[Extract to read start]

Cash-Strapped Philadelphia Overspends on Overtime

By Jim Nolan, Philadelphia Daily News Knight Ridder/Tribune Business News


Mar. 23 - Overtime in the cash-strapped city of Philadelphia has gone overboard, jumping from $74 million to $134 million between fiscal year 1999 and 2003.

And a small group of city workers are lapping up the lion's share of the extra public payout.

Call them the Overtime Kings.

They are the 1,560 city employees who made more than 50 percent above their salaries in overtime last year, according to a Daily News analysis of fiscal 2003 payroll records generated by the city controller's office.

Consider:

--At about 6 percent of the city's work force, the Overtime Kings earned roughly one third of the O.T. paid out -- nearly $45 million in calendar year 2003.

--Among their ranks are 88 workers who earned more than 100 percent in overtime above their salaries.

--More than two-thirds of the Overtime Kings work in law enforcement -- as cops, prison guards, sheriff's deputies and Youth Detention Center counselors. But others rule in the Water Department, at Philadelphia International Airport, in the Streets and Health departments, the Recreation and Fire departments, and in Fairmount Park.

Among the hardworking royalty are:

--Lyle K. Canada, who made $40,317 in overtime on top of a regular salary of $35,870 as a labor crew chief in the Water Department.

--Mahlon J. Taylor, who made $52,313 in overtime on top of $34,325 as a custodian at the airport.

--Henry Mims, who made $43,615 in overtime on top of $37,313 as a lawn-cutter for the Recreation Department.

--Tanya M. Blackwell, who made $37,910 in overtime on top of $35,938 as an equipment dispatcher for the Fire Department.

At the very top is corrections officer John Sahou, who made $68,132 in extra pay last year, 179 percent of his regular salary of $38,078 working for the Philadelphia Prison System.

The Kings' rise to riches -- in many cases, a rise equal to or above the pay of top supervisors in their departments -- has been propelled by a dramatic increase in city overtime spending.

[Extract to read end]

**Short exercise 1:** Transcribe the stretch of the overtime article from "Cash-Strapped Philadelphia Overspends" through "the Overtime Kings.".
**Short exercise 2:** In the overtime article, what job did Henry Mims hold?

[Data lines start]

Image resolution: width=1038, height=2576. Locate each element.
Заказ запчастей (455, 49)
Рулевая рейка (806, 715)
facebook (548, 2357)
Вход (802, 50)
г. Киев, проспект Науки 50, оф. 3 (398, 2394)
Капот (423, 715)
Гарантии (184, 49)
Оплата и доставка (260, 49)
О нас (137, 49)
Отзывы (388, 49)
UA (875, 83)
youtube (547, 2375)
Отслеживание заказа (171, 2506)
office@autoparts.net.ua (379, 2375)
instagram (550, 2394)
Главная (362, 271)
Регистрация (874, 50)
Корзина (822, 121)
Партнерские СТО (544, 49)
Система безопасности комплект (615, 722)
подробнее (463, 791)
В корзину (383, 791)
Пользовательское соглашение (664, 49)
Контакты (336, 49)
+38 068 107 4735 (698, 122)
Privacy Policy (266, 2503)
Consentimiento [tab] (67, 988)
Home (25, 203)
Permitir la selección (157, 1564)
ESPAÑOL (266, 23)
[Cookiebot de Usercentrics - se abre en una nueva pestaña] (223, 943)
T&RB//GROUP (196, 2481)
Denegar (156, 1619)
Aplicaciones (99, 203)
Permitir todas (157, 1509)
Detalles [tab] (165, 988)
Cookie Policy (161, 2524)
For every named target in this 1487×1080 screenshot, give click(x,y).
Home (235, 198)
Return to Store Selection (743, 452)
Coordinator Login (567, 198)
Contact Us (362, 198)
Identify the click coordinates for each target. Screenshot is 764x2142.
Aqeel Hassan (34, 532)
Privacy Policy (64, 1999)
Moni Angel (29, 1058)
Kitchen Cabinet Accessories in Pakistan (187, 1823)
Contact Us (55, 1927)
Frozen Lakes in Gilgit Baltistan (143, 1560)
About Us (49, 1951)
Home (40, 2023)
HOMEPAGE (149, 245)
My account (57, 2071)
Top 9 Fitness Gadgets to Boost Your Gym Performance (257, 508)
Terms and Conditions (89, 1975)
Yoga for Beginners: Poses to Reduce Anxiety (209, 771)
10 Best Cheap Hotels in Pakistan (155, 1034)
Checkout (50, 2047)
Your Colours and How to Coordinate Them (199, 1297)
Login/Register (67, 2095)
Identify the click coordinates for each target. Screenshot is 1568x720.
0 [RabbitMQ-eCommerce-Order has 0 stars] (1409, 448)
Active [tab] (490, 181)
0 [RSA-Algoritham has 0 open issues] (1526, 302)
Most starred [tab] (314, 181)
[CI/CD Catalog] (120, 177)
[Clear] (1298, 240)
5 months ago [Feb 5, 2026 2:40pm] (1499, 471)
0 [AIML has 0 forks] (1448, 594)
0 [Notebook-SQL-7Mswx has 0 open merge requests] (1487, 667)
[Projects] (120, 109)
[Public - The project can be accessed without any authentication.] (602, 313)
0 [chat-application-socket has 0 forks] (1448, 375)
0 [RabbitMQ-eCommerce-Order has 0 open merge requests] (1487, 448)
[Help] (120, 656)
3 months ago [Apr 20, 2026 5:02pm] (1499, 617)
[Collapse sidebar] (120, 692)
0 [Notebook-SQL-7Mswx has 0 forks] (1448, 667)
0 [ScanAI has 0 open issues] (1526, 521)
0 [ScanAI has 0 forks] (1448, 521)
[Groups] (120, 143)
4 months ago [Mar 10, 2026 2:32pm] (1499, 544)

[Data lines end]

**Worked solution 1:**
Cash-Strapped Philadelphia Overspends on Overtime

By Jim Nolan, Philadelphia Daily News Knight Ridder/Tribune Business News


Mar. 23 - Overtime in the cash-strapped city of Philadelphia has gone overboard, jumping from $74 million to $134 million between fiscal year 1999 and 2003.

And a small group of city workers are lapping up the lion's share of the extra public payout.

Call them the Overtime Kings.

**Worked solution 2:** Lawn-cutter for the Recreation Department.